-- Text excerpt follows --

It’s really intuitive — the interface is not in a tiny box but works over the whole image. Most importantly, it works in real time. You literally just tell Photoshop where to focus by dropping points on the image. Each point can have its own blur value. This allows you to simulate depth of field in very few steps.

It also has a tilt-shift option and gradient one, but none of these are as good as the Iris Blur.

Content-ware Patch tool and Move magic

The old content-aware was never a favourite of mine. In fact, I almost never used it even though it worked, sometimes, for very easy stuff. However, it didn’t have any of the magical features that everyone expected it to have. I’m happy to tell you that there’s some real magic now.

The content-aware patch tool is fantastic. If you want to remove an object from the image, just roughly select it, then move the selection area to the part of the image that you want Photoshop to use as a source. The app will guess correctly and remove the object instantly. While it is not 100 per cent perfect all the time, it’s gets close to perfection.

The same happens with the content-aware move. You can really use it to move people or objects positioned under a background, whatever it is. You can also use it to extend a large object in the background, like a wall, just by moving part of it. This is quite useful.

Keep in mind that these two tools sometimes are not exactly perfect, but the level of accuracy and effect is good enough to save any professional a huge amount of time. Whenever it wasn’t good enough, it only required some little retouches. In other words: I like these two features. I hated the old one.

Adaptive wide angle correction

While this feature is not new — Adobe lens correction system came in CS5 — it has been so greatly enhanced that it feels like a new feature. This is it how it works: the filter autocorrects the image based on a lens geometry database (CS6 grabs this info from the photograph’s metadata). This is not perfect, as it introduces distortions of its own.

But now you can help and tell Photoshop which are the actual straight lines in an image, like buildings, walls, roads or horizon lines. The more data points you give it, the more accurate the lens correction is and the more natural the final corrected image looks. “Without a doubt it’s the filter that impressed me the most”, Martin Evening told me when I asked him about his favorite feature, “the previous Lens Correction filter went some way to correcting for lens distortions, but the Adaptive Wide Angle filter provides a completely different approach. I like to think of it as a selective perspective correction tool. With this filter you can take say, ultra wide angle or fisheye lens shots and correct the perspective bit by bit (instead of unleashing a global lens correction). The benefit this brings is that I find you can edit a wide angle image to create the impression of what looks like a completely natural perspective viewpoint.”

-- Text excerpt concluded --
-- The data follows --

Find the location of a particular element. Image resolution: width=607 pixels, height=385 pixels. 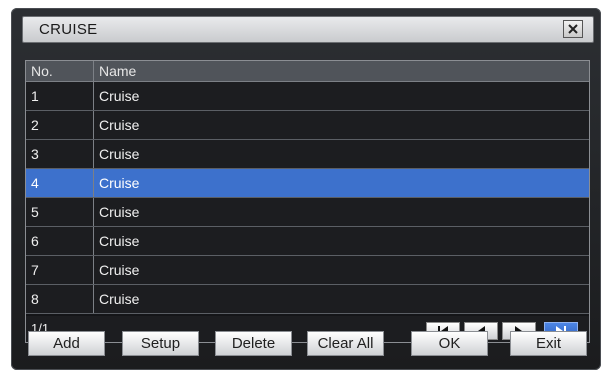

close-x-icon is located at coordinates (573, 29).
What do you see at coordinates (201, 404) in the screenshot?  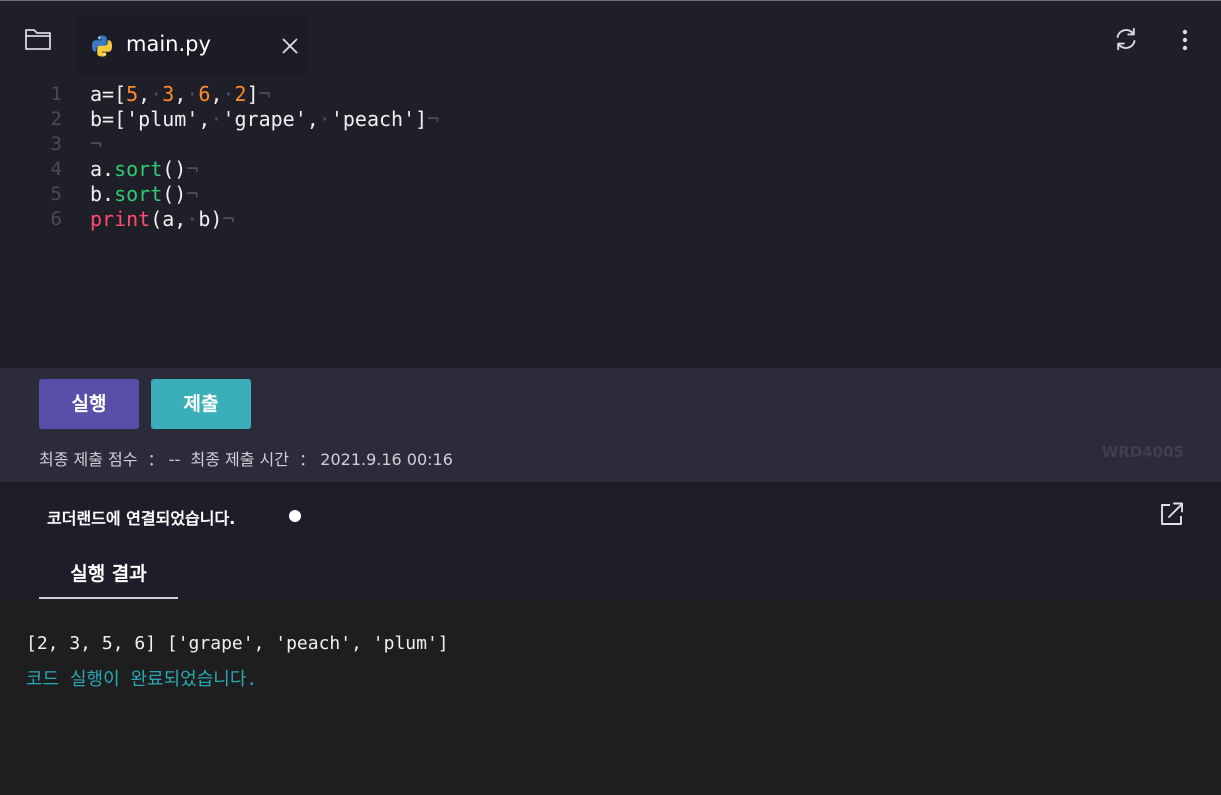 I see `submit-button: 제출` at bounding box center [201, 404].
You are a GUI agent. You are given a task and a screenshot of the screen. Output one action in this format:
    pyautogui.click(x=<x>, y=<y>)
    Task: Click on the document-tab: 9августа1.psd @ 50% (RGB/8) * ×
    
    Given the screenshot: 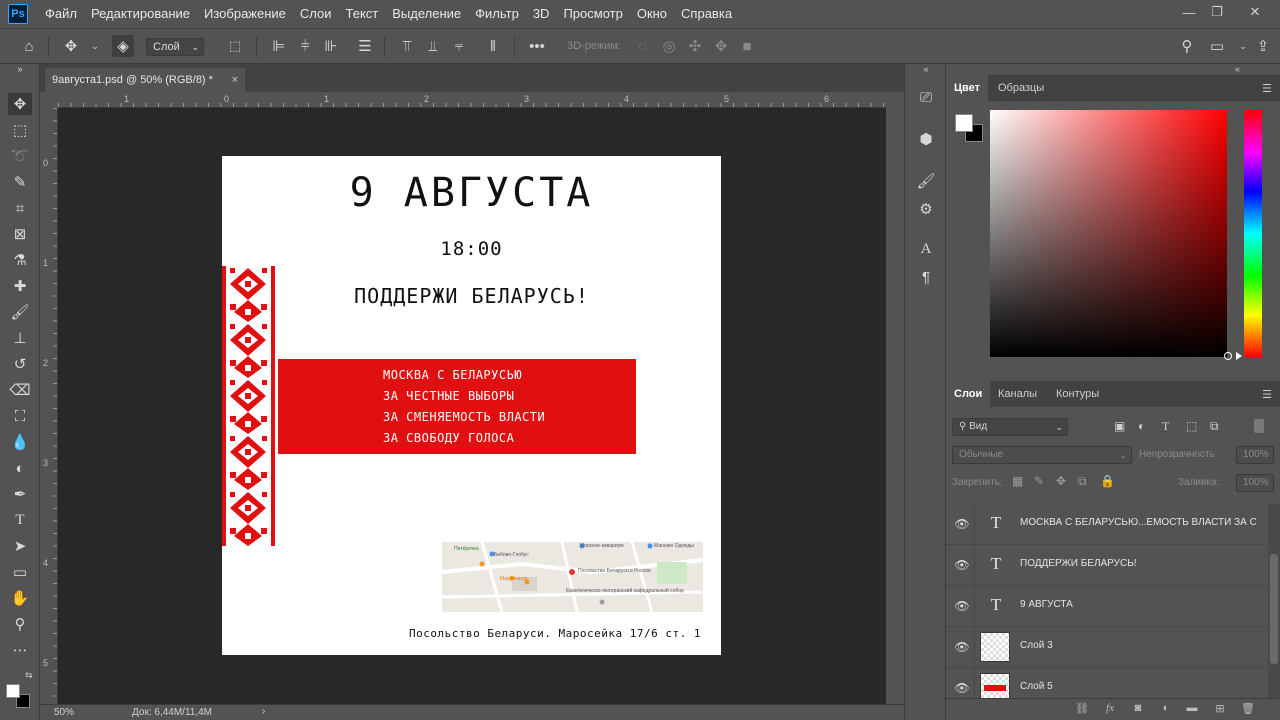 What is the action you would take?
    pyautogui.click(x=145, y=80)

-- The data concluded --

The problem: Sum up the Photoshop review above in three sentences.

Result of this task: Iris Blur works in real time across the whole image: you drop points that each carry their own blur value, which simulates depth of field in very few steps. The new content-aware patch and move tools remove, move, or extend objects almost perfectly, saving professionals a lot of time compared with the old content-aware feature. The greatly improved adaptive wide angle correction lets you mark the real straight lines in an image, so the lens correction becomes more accurate and the result looks more natural.